EDMONDS — Her husband gave her two diamond bracelets.
And she threw them in the trash.
What’s up with that?
Colleen Baum put the diamond tennis bracelets on the kitchen counter while packing for a 10-day getaway with Neal for their 57th wedding anniversary on Aug. 22.
The slender chain bracelets, gifts from Neal in recent years, were amid papers she tossed in a quick cleaning sweep before heading out to a grandson’s dinner party that evening.
“To be kind, she is fastidious,” Neal said. “She didn’t want to leave the house with stuff on the counter.”
The next morning, Colleen awoke with a bad feeling about her bracelets. “In the back of my head I realized, ‘I probably threw them in the garbage,’” she said.
The trash truck was long gone when she bounded out of bed in dread. Neal was supposed to play golf with some buddies but had overslept, so he was there to assist.
Colleen called Sound Disposal. Linda Nicholson, office manager, took her frantic call.
“I felt so bad for her. She was crying,” Nicholson said. “She said, ‘It’s in a white Costco bag.’ And I’m like, ‘Oh-my-God, everybody’s garbage is in a white Costco bag,’ and I didn’t want to say that to her. I was like, ‘Oh, boy.’”
Nicholson notified her husband, Gene, who was driving the garbage truck that was pretty full. Bags are compacted at pickup.
“Nobody was really confident we were going to find it,” she said. “That’s a lot of trash and two little diamond bracelets.”
He took the load to the Snohomish County Southwest Recycling & Transfer Station in Mountlake Terrace. The county’s solid waste operations supervisor Steve McLean organized the search party with workers Scott Barton and Jack Lockhart.

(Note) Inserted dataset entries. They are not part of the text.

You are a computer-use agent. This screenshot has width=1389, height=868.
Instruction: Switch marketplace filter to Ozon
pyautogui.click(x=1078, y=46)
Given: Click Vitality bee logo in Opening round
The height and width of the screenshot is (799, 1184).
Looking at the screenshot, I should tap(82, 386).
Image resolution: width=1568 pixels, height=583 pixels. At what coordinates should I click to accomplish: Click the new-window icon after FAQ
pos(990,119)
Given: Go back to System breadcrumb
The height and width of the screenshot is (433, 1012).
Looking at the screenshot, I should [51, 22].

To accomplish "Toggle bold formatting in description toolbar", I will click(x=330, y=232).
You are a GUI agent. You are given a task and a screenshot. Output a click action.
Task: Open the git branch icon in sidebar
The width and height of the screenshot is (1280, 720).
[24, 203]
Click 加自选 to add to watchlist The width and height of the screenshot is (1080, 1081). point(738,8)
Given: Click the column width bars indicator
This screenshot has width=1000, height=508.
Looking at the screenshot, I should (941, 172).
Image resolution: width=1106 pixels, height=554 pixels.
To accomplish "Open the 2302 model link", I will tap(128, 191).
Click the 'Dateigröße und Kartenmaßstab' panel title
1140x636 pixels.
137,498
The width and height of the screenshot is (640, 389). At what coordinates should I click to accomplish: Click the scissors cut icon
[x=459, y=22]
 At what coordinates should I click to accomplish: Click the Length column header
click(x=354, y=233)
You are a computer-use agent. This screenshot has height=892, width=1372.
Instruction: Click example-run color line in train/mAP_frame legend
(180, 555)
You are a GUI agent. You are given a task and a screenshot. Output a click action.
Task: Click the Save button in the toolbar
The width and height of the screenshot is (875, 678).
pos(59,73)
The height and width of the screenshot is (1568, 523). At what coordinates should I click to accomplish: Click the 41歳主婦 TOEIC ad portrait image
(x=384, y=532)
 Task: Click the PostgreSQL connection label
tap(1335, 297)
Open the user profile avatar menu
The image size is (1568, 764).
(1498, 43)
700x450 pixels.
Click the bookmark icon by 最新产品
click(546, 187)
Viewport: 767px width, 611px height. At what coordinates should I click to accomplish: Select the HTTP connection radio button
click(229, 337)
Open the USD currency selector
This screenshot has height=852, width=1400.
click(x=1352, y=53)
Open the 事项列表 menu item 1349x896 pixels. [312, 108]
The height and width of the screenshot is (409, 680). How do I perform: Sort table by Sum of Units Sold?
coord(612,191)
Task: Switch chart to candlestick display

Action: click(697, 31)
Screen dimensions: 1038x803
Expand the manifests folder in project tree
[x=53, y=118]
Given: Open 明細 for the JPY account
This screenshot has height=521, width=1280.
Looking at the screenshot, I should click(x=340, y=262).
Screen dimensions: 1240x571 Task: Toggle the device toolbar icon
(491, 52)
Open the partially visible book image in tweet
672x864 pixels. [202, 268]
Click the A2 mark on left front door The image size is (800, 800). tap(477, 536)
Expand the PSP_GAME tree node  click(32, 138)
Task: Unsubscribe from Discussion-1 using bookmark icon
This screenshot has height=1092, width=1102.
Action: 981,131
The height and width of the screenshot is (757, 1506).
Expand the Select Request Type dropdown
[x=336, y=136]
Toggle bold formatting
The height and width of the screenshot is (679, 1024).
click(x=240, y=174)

They rooted through five tons of rubbish.
“The mission was to find the bracelets in a white trash bag like 80% of what we receive,” county public works spokesperson Julie Kuntz said.
Neal went inside while Colleen waited anxiously in the car.
“They dumped everything out on this big concrete floor. They got their gloves on and just started wading through it, looking through bag after bag,” Neal said.
“I never expected somebody to stop everything and do that. I can’t believe people even do this stuff anymore. They went out of their way wading through waist-high trash trying to find these bracelets.”
Neal watched as they scoured five tons of smelly wrappers, sticky cans and dirty diapers.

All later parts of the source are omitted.